[Dataset entries]
────────────────

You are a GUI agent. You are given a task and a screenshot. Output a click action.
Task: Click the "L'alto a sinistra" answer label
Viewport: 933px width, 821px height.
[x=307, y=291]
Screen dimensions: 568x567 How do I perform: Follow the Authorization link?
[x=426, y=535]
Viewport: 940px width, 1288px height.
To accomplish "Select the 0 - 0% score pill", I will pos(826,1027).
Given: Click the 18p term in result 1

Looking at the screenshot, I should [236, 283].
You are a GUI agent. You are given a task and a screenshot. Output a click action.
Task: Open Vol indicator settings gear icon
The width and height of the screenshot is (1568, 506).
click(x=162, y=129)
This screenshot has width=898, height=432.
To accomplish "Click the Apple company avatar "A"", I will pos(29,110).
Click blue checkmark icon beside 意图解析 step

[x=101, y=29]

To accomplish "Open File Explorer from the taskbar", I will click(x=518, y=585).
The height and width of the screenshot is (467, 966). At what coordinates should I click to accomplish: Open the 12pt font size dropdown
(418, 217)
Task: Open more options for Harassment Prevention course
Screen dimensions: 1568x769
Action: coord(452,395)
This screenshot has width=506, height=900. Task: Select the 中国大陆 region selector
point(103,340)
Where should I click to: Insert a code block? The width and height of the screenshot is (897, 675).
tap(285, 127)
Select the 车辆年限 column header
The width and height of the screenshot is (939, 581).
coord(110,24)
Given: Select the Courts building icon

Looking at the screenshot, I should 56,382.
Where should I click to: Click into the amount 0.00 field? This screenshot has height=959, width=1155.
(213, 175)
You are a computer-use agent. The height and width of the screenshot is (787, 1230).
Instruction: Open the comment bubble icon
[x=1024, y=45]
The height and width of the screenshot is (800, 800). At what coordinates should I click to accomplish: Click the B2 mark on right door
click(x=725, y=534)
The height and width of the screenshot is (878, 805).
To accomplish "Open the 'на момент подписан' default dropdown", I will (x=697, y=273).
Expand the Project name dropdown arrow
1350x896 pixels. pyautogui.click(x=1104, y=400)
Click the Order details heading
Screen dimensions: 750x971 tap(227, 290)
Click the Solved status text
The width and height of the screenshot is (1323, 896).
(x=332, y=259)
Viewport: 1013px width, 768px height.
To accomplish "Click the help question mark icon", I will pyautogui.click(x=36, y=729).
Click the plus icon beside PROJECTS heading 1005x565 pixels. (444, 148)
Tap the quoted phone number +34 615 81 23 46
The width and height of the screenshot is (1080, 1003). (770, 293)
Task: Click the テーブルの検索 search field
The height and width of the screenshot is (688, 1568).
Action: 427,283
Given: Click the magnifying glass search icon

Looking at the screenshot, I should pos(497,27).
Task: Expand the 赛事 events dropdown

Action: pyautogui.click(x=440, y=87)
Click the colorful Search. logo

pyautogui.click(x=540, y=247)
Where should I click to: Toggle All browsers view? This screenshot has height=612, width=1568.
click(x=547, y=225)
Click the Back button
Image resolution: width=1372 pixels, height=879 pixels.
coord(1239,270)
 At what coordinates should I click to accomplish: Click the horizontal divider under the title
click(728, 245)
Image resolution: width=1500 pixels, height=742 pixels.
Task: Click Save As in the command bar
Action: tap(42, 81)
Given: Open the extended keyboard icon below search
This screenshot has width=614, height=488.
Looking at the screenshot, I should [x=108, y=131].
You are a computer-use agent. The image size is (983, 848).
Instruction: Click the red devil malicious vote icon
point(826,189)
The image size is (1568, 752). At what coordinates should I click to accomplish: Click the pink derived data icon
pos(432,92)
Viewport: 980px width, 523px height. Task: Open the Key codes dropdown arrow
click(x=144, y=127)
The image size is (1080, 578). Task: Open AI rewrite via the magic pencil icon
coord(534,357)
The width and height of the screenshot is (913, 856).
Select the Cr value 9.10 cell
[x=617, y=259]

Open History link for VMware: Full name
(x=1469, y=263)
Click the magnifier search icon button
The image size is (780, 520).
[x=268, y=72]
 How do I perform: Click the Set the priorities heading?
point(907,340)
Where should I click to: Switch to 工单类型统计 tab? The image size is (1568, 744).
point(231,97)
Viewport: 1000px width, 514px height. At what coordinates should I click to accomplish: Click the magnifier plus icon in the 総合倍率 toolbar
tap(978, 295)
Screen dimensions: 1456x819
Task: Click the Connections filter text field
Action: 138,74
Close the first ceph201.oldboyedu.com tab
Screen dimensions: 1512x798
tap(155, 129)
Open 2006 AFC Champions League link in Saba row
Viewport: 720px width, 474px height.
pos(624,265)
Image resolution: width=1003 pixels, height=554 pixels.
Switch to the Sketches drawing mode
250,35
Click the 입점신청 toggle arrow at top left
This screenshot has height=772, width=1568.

────────────────

PROBLEM DETAILS: Filter the records for the word "agent" and show every line that has it.

WRITTEN SOLUTION:
You are a GUI agent. You are given a task and a screenshot. Output a click action.
You are a GUI agent. You are given a task and a screenshot. Output a click action.
You are a computer-use agent. The height and width of the screenshot is (787, 1230).
You are a computer-use agent. The image size is (983, 848).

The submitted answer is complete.